Protestos contra o racismo voltam a tomar as ruas dos EUA pelo oitavo dia

Manifestações após a morte do ex-segurança George Floyd entram no oitavo dia e se alastra, confrontando ameaças do presidente Donald Trump. Outros países também registraram protestos, num sinal de que o descontentamento social ronda o capitalismo em todo o mundo.

Os Estados Unidos entraram nesta terça-feira (2) no oitavo dia de manifestações contra o racismo e as desigualdades após a morte do ex-segurança George Floyd em uma ação policial em Minneapolis. Os protestos ocorrem na maioria das vezes de maneira pacífica.

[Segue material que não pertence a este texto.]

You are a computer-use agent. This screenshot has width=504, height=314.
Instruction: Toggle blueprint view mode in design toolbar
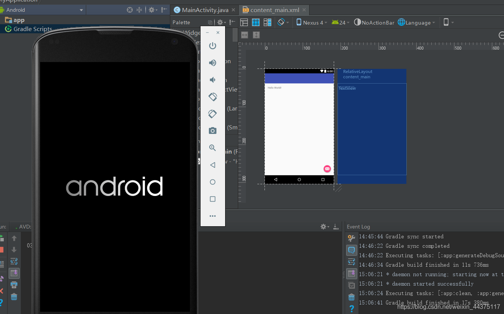pyautogui.click(x=256, y=22)
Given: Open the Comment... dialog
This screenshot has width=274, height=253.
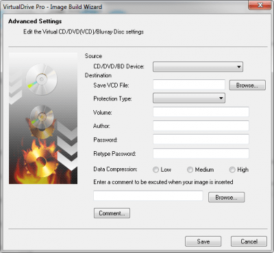Looking at the screenshot, I should pos(112,213).
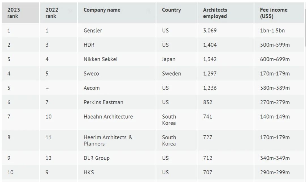This screenshot has height=182, width=306.
Task: Click the Architects employed column header
Action: click(x=226, y=13)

Na véspera, o presidente Donald Trump ameaçou chamar Forças Armadas caso a violência continuasse no país. Ele ainda reforçou o pedido para que governadores e prefeitos convocassem a Guarda Nacional para conter tumultos.

O pedido, entretanto, recebeu rechaço de alguns políticos, como o prefeito de Nova York, Bill de Blasio. “Não precisamos que a Guarda Nacional venha à cidade”, afirmou, acrescentando que os 36 mil policiais são suficientes para lidar com as manifestações.

“Quando forças armadas de fora vêm às nossas comunidades, especialmente nessas situações tensas para as quais não foram treinados, é um cenário perigoso”, completou.

Nova York e Los Angeles

As duas maiores cidades dos EUA, Nova York e Los Angeles, além da capital Washington, terão novamente toque de recolher a partir desta noite.

Em outras grandes cidades, como Portland (Oregon), a medida foi descartada após autoridades considerarem que a violência diminuiu na noite anterior.

Os protestos começaram ainda no início da tarde na maior parte do país, sem grandes tumultos ou saques.

Houve manifestações em outros países, as mais numerosas na Austrália, no Reino Unido e na França. Em Paris, inclusive, um ato com mais de 15 mil pessoas também relembrou a morte de cidadãos negros no país europeu.